Your objective:
Please format the items as a numbered list with blank lines omitted, starting at the line that contains "Select 'Да' radio for На Главной" and ending at the line that contains "will (x=322, y=188).". Give only these lines.

Provided material:
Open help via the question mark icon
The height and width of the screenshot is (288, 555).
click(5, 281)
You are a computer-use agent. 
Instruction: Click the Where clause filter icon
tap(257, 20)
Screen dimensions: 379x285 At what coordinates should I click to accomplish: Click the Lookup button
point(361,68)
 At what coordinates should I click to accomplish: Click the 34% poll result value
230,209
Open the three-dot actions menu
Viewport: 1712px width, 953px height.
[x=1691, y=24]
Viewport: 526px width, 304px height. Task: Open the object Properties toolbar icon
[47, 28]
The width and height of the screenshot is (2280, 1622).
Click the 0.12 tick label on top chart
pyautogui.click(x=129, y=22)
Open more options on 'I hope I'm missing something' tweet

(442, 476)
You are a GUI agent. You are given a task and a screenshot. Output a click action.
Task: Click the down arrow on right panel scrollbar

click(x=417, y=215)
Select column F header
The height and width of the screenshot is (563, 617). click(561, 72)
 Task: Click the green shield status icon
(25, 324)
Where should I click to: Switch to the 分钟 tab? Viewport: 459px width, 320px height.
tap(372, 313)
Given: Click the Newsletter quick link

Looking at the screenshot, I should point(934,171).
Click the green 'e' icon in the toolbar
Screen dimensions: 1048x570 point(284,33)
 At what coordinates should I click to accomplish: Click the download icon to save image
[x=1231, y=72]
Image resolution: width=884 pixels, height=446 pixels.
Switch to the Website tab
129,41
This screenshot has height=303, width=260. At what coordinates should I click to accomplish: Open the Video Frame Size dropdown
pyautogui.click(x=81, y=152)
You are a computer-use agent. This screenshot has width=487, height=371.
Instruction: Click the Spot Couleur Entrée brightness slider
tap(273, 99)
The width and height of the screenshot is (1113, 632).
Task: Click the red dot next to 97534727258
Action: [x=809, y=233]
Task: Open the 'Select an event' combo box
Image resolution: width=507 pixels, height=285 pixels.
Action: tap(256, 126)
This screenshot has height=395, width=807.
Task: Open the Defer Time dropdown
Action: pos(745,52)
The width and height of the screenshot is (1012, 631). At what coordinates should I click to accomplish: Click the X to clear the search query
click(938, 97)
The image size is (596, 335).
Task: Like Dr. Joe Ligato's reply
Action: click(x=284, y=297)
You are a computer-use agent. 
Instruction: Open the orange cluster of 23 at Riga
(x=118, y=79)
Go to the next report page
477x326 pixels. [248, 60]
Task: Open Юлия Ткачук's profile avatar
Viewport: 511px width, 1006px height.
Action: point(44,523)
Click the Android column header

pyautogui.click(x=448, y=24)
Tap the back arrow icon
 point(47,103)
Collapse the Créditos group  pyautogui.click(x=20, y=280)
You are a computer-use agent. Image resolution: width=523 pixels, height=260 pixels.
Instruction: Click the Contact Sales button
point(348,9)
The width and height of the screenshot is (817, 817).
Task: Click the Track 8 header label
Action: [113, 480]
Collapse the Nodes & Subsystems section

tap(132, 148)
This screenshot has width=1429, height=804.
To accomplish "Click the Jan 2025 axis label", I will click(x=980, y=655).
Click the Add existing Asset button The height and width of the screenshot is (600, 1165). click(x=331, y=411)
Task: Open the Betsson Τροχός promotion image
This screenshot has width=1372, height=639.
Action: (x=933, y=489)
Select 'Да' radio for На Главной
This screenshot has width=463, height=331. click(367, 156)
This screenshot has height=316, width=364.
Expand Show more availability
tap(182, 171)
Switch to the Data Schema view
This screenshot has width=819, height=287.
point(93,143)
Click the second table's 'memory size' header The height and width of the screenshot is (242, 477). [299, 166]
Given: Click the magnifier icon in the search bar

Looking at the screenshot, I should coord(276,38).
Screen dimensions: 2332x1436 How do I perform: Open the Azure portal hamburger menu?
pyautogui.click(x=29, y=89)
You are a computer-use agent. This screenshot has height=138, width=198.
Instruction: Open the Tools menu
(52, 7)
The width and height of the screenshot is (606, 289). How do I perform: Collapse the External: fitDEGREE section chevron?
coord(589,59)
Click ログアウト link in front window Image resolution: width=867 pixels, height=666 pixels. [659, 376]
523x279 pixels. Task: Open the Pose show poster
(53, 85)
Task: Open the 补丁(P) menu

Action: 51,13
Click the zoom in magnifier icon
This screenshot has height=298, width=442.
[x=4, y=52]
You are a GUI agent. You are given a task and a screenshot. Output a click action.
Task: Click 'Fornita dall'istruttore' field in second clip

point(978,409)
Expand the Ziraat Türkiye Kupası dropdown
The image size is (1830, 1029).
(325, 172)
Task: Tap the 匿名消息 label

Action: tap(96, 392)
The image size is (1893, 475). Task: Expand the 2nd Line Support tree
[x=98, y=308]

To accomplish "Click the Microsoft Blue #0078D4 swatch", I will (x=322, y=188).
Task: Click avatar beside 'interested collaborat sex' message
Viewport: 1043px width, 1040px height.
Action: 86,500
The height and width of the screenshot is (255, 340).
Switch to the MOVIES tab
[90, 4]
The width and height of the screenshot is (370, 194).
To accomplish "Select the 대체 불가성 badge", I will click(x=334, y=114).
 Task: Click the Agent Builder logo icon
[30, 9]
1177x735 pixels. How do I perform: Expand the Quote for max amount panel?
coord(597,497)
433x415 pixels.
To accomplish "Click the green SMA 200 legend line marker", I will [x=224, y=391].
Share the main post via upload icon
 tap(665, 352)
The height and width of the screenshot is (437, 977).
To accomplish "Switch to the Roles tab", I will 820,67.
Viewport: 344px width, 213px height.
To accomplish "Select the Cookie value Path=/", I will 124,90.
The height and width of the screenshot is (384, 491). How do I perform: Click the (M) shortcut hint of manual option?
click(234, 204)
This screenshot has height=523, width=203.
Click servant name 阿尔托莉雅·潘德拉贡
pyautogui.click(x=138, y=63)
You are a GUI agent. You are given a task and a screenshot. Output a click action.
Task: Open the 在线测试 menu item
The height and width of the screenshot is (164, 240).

Answer to this task:
1. Select 'Да' radio for На Главной
2. This screenshot has width=463, height=331. click(367, 156)
3. This screenshot has height=316, width=364.
4. Expand Show more availability
5. tap(182, 171)
6. Switch to the Data Schema view
7. This screenshot has width=819, height=287.
8. point(93,143)
9. Click the second table's 'memory size' header The height and width of the screenshot is (242, 477). [299, 166]
10. Given: Click the magnifier icon in the search bar
11. Looking at the screenshot, I should coord(276,38).
12. Screen dimensions: 2332x1436 How do I perform: Open the Azure portal hamburger menu?
13. pyautogui.click(x=29, y=89)
14. You are a computer-use agent. This screenshot has height=138, width=198.
15. Instruction: Open the Tools menu
16. (52, 7)
17. The width and height of the screenshot is (606, 289). How do I perform: Collapse the External: fitDEGREE section chevron?
18. coord(589,59)
19. Click ログアウト link in front window Image resolution: width=867 pixels, height=666 pixels. [659, 376]
20. 523x279 pixels. Task: Open the Pose show poster
21. (53, 85)
22. Task: Open the 补丁(P) menu
23. Action: 51,13
24. Click the zoom in magnifier icon
25. This screenshot has height=298, width=442.
26. [x=4, y=52]
27. You are a GUI agent. You are given a task and a screenshot. Output a click action.
28. Task: Click 'Fornita dall'istruttore' field in second clip
29. point(978,409)
30. Expand the Ziraat Türkiye Kupası dropdown
31. The image size is (1830, 1029).
32. (325, 172)
33. Task: Tap the 匿名消息 label
34. Action: tap(96, 392)
35. The image size is (1893, 475). Task: Expand the 2nd Line Support tree
36. [x=98, y=308]
37. To accomplish "Click the Microsoft Blue #0078D4 swatch", I will (x=322, y=188).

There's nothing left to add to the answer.